2. Uma questão de concordância

A concordância entre o sujeito e o verbo numa frase finita é uma relação fundamental em línguas que, como o PE, apresentam uma morfologia verbal “rica”. As marcas morfológicas desta relação são normalmente visíveis, como nos exemplos em (1), nos quais os constituintes sublinhados manifestam propriedades de sujeito frásico, controlando a concordância verbal, de 3ª pessoa do plural:

(1) a. Chegaram os convidados. b. Os convites já foram enviados. c. Existem muitos enigmas.
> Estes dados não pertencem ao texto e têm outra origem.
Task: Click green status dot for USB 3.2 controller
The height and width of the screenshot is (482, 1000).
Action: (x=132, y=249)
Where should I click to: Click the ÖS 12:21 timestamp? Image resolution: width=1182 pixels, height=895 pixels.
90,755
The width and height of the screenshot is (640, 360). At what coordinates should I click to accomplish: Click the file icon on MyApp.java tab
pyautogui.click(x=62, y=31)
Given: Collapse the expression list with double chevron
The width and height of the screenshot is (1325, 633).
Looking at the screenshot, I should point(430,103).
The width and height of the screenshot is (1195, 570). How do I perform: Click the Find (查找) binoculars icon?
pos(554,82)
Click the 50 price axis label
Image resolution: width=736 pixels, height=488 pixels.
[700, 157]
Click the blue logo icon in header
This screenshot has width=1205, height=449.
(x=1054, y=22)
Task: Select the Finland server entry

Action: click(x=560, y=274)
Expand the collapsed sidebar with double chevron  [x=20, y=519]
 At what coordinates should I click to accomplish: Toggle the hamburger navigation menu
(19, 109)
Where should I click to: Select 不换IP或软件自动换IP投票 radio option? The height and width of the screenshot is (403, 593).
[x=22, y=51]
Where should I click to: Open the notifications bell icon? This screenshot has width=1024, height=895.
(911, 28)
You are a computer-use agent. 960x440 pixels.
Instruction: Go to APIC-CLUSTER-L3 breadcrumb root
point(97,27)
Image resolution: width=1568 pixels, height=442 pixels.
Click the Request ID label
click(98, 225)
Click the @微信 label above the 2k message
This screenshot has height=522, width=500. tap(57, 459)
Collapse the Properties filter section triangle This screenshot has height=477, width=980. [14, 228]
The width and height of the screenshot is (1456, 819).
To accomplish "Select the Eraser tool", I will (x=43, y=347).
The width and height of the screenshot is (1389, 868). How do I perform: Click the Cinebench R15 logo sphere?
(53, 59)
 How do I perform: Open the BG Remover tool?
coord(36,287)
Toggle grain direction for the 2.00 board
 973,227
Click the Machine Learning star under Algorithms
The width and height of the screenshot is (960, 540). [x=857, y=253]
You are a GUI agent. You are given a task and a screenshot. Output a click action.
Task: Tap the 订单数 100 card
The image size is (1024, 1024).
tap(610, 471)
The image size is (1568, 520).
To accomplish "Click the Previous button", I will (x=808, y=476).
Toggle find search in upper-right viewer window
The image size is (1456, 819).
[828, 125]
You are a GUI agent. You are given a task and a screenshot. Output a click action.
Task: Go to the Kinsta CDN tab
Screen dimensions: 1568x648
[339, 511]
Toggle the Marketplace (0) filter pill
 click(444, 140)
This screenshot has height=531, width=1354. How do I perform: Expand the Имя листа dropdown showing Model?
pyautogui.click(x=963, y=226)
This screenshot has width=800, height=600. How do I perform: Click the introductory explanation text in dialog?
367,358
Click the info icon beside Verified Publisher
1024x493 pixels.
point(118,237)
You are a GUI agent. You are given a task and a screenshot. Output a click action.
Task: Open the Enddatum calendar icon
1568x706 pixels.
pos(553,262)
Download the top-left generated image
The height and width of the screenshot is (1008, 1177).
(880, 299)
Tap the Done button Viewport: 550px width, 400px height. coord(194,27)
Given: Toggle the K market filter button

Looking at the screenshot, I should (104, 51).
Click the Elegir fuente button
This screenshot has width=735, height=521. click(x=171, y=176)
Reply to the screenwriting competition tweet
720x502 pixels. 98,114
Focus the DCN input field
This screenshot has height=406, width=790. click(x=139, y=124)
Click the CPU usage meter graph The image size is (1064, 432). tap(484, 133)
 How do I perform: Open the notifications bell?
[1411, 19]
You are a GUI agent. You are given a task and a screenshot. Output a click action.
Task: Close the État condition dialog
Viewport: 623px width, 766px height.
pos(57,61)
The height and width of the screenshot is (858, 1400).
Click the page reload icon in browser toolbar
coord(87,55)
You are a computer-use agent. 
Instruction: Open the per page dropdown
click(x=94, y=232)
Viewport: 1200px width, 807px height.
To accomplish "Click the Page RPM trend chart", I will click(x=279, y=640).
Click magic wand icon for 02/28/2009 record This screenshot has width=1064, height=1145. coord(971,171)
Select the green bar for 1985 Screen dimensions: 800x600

d. Os detectives resolveram o enigma.

A concordância sujeito-verbo constitui, no entanto, um domínio em que o PE exibe alguma variação, sendo relativamente frequentes os casos em que o verbo não concorda em número com o constituinte considerado sujeito (cfr. Peres e Móia 1995: 451-508). Se excluirmos os casos de concordância lógica e as construções com sujeitos complexos ou coordenados (que podem envolver concordância parcial, cfr. Colaço 1999), a “discordância” verbal surge, em variedades não-padrão, em contextos em que esse constituinte se encontra em posição pós-verbal.

(2) (exemplos de Peres e Móia 1995: 453 (C443)-(C446))

a. «Nem ao professor Salazar [...] passaria pela cabeça semelhantes prepotências.» (O

Independente)

b. «Desta vez coube-nos em sorte três novelas[...]» (O Jornal Ilustrado) c. «Veio-nos à memória as declarações prestadas[...]» (O Independente) d. «[...] depois de ter passado séculos [...]» (Diário de Notícias)

(3) Depois de ter surgido já os primeiros casos de BSE, [...] (Telejornal RTP1, 29.11.2000) Os dados do PE dialectal registados em monografias oferecem vários exemplos do mesmo tipo: (4) tava lá já as criadas (Azóia, Marques 1968: 61)

(5) já bai os pães feitos (Quadrazais, Braga 1971: 172)

(6) É um terreno que se caia em volta pra que nã entre lá gados... (Odeleite, Segura da Cruz 1969: 154)

(7) ... punhom-se pela cabeça, condo morria pessoas de família chigada... (ibid.) (8) ... às vezes fic’àí poças fêtas por a água (ibid.)

A extensão da análise deste tipo de “discordância” aos dados do CORDIAL-SIN6 permite fazer as seguintes observações em relação a este fenómeno:

i. a variação aqui descrita não atenua a unidade da língua relativamente à relação gramatical de concordância entre sujeito e verbo, uma vez que os argumentos não concordantes podem ser adequadamente descritos como não-sujeitos;

ii. as variantes definidas pela existência ou não de concordância do verbo com um argumento em posição pós-verbal reflectem a variação que a GU admite em relação às construções impessoais;

iii. a variação existente em PE a este nível pode ser explicada em termos das propriedades que caracterizam os expletivos das línguas naturais.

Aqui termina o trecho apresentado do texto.